Officials are examining how much revenue would be raised by tightening rules on the gifting of money and assets, although no decisions have been taken, the Guardian reports.
One avenue being explored is a cap on lifetime gifting.
Currently, gifts made seven years before someone dies are not subject to inheritance tax, while those given three to seven years before death are taxed on a sliding scale known as “taper relief”, with the rate reducing each year from 32% to 8%.
A lifetime cap could be introduced to limit the amount of money or value of assets an individual can donate as part of their inheritance tax planning, and the Treasury is also reviewing rules around the taper rate.
“With so much wealth stored in assets like houses that have shot up in value, we have to find ways to better tap into the inheritances of those who can afford to contribute more,” a source with knowledge of the work tells the newspaper.
The source adds: “It’s hard to make sure these taxes don’t end up with loopholes that undermine their purpose. But we are trying to work out what revenue might be raised and how to ensure it’s a fair approach.”
Inheritance tax is a feared levy because estates worth over £325,000 are liable to the 40% tax, with more estates being pulled in every year due to frozen thresholds and rising property prices.
However, just 4.6% of deaths resulted in this levy being paid between 2022 and 2023, according to the latest HMRC data.
Hargreaves Lansdown head of personal finance Sarah Coles says: “The government is thought to be exploring the possibility of limiting the total value of one-off gifts that people can make during their lifetime under the ‘potentially exempt transfer’ rules.

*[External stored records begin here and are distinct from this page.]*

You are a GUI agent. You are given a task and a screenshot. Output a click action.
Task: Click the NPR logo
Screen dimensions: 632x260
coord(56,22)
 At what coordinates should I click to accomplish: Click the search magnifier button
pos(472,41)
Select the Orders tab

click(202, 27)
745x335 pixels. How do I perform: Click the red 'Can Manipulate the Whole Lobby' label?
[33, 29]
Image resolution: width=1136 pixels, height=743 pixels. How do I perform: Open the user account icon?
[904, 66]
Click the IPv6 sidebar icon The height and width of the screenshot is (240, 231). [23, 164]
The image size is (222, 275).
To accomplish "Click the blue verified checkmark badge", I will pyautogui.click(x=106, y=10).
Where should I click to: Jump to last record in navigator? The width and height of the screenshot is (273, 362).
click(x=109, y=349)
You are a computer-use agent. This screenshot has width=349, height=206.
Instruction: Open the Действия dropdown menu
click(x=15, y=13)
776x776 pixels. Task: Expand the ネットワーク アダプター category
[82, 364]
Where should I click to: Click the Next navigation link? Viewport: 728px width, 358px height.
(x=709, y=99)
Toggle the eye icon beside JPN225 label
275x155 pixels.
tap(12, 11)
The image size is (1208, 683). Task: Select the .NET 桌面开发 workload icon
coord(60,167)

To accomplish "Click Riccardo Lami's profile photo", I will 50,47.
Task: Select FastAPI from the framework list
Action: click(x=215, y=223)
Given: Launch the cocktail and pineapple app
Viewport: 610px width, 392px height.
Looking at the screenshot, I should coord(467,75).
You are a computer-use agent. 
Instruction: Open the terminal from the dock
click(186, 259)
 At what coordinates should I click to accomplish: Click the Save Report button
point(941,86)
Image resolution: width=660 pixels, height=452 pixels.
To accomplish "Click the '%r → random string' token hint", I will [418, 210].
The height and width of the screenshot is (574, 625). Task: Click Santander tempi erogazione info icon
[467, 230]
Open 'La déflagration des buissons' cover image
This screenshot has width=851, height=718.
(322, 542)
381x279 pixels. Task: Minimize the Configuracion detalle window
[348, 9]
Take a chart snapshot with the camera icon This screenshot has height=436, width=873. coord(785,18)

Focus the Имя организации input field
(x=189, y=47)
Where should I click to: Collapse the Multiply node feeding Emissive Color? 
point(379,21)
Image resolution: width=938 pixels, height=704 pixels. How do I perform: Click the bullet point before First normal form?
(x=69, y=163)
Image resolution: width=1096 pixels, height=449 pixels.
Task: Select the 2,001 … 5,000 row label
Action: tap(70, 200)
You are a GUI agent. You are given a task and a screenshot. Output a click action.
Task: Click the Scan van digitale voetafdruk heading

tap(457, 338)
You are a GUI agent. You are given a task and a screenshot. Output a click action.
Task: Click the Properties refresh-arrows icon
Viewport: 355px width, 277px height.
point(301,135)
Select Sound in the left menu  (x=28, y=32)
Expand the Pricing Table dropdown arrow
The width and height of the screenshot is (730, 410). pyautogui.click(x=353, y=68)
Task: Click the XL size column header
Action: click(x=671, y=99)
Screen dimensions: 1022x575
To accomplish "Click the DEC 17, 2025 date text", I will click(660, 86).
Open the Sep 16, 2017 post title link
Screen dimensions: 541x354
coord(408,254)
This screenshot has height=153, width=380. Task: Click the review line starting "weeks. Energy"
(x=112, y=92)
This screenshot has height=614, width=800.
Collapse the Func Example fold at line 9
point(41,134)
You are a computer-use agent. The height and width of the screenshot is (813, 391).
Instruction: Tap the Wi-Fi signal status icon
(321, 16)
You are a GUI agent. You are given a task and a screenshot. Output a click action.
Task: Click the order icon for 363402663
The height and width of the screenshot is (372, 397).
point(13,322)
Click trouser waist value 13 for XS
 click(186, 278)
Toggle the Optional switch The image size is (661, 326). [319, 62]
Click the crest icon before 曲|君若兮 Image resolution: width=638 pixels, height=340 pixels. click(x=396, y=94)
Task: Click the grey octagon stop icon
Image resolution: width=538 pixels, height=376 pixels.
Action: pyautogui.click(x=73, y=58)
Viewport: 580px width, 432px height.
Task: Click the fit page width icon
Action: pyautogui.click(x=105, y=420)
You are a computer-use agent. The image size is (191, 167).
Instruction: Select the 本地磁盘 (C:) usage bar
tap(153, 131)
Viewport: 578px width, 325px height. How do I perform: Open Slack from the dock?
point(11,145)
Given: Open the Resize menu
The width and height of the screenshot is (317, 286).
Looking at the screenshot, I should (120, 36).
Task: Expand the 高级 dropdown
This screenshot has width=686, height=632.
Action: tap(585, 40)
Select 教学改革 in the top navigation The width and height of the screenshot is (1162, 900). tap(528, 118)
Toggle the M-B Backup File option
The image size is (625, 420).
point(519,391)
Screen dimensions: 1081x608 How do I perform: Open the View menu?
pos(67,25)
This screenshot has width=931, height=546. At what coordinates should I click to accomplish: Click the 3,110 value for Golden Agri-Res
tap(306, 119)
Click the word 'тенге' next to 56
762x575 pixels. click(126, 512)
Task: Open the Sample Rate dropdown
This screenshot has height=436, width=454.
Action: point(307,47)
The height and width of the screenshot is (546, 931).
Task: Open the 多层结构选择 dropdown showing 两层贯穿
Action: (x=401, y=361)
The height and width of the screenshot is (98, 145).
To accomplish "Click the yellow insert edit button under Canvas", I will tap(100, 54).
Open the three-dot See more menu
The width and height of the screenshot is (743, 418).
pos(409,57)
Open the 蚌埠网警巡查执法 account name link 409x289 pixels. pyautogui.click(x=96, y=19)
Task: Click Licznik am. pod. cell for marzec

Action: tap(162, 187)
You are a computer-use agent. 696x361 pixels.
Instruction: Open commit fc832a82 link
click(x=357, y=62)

“The fact that people have to be able to afford to give this money away, and that it usually doesn’t involve handing over the family home, is thought to be part of the attraction – because it avoids targeting those whose wealth is tied up in property.”
Coles adds: “The government might also explore the taper relief, which applies if you give away more than your nil rate bands before you die, and the rate of tax you pay gradually drops between three and seven years after the gift is given.
“This would mean a risk of a heftier tax bill on the estate, which would mean they have less to pass onto their family after their death.
“It would introduce a cliff edge to the system, so that someone who made a gift in good faith and died one day short of seven years would be hit with a huge tax bill.”
Chancellor Rachel Reeves (pictured) is looking to plug the public finances this autumn without breaking Labour’s manifesto pledge not to lift taxes on “working people,” which covers national insurance, income tax and VAT.